Blood half-life and organ biodistribution. Blood half-life of each PAM-NIR fluorophore was measured during the 4 h biodistribution and clearance time (Fig. 3b). The elimination half-life (t1/2β) of PAM-ZW800-1 and PAM-CW800 were similar and found to be 40 min and 47 min, respectively. PAM-ZW800-3a showed an extended t1/2 of 68 min, which was longer than that of fluorophore itself (28 min) due to the additional negative charges following conjugation to the PAM molecule [12]. As shown in Fig. 3c, PAM-ZW800-1 was eliminated from the body through renal clearance with minimal non-specific uptake in other organs and tissues, while specific fluorescence signal was seen in bone and cartilage. PAM-CW800 demonstrated bone specific targeting, however the uptake in skin (***P < 0.001) and intestine (*P < 0.05) was much higher than the other two agents. As demonstrated through fluorescence imaging in Fig. 3a, PAM-ZW800-3a showed bone targeting fluorescence signal, but also demonstrated significant uptake in the liver (***P < 0.001).
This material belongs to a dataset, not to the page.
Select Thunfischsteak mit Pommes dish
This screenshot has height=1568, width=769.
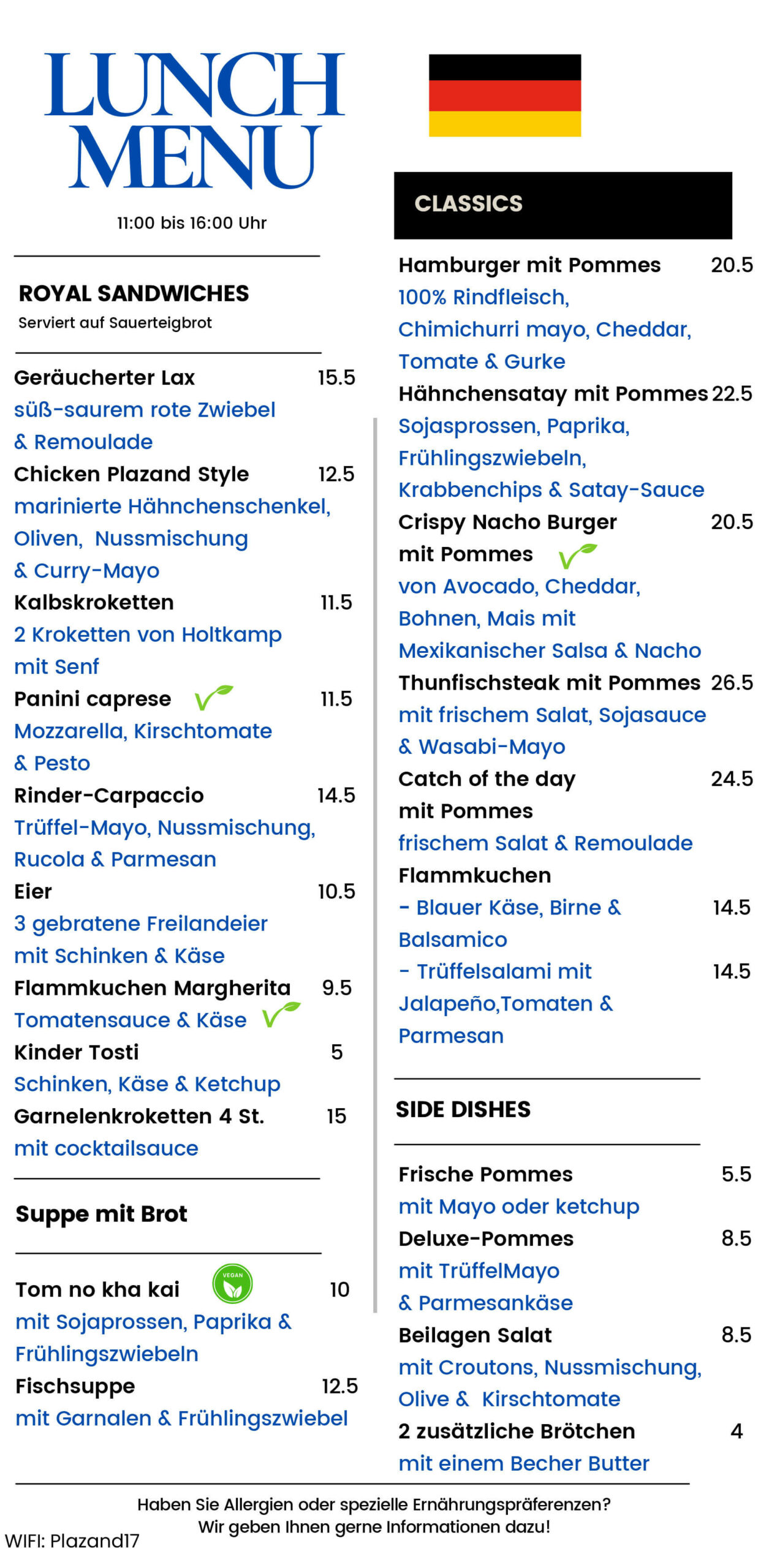[x=549, y=682]
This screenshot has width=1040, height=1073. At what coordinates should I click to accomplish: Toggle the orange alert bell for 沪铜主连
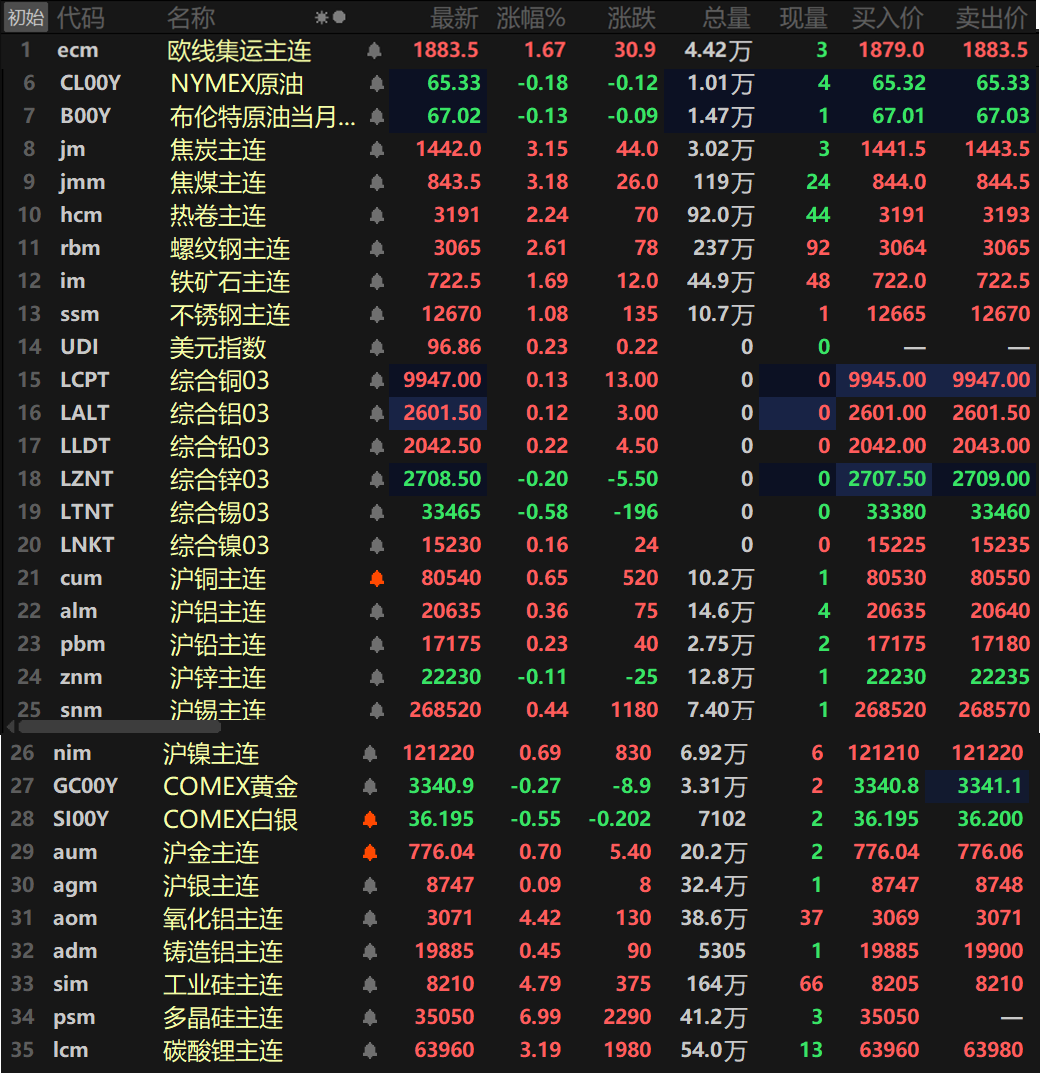[x=377, y=579]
These results establish the relationship between the surface charge and hydrophobicity of targeted small molecule fluorophores and the biodistribution, blood half-life, organ retention and clearance route following intravenous administration in vivo.

Discussion

Physicochemical properties of small molecules determine the fate of an intravenously injected fluorophore in the body [28,33-35]. Total surface charge and hydrophobicity are of significant importance to design targeted contrast agents for tissue-specific imaging and optimized in vivo performance [25]. PAM is a negatively charged small molecule with a molecular weight of 235.07 Da, Polar surface area (PSA) of 161.31 Å2, and logD of -6.92 at physiological pH. Comparison of the net charge at pH 7.4 between free fluorophores and PAM-NIR fluorophore conjugates were performed by using MarvinSketch 6.2.2 software, and PAM imparts an additional net charge of -3 to the total molecular charge and significantly increases the overall hydrophilicity and polarity. However, as demonstrated in the current work the optical properties of the conjugated NIR fluorophores were unchanged in the presence of PAM. When the in vitro specificity was examined, all PAM-NIR fluorophores demonstrated strong binding affinity to HA with significantly higher SBR by comparison to the other calcium salts. This indicates that PAM plays a dominant role in the binding and the changes in physicochemical properties have limited impact on the functionality of the ligand. Furthermore, the intraoperative mouse imaging clearly indicates all PAM conjugated NIR fluorophores had strong binding affinity for bone.

 Figure 3 

In vivo biodistribution and bone specific imaging using PAM-NIR fluorophores in mice. (a) 10 nmol (0.4 mg/kg) of each PAM-NIR conjugate was injected intravenously into 25 g nude mice 4 h prior to imaging. Arrowheads indicate cartilage tissues. Li = liver, scale bars = 1 cm. All NIR fluorescence images were collected with the same exposure time and are displayed with identical normalization. (b) Blood clearance (%ID/g) and blood half-life (mean ± 95% confidence intervals) in mice (n = 3, mean ± s.d.). (c) Organ biodistribution in mice. Animals were sacrificed at 30, 60, 90, 120, 180, and 240 min, and major tissues and organs were resected and imaged (n = 3, mean ± s.d.). *P < 0.05, **P < 0.01, and ***P < 0.001.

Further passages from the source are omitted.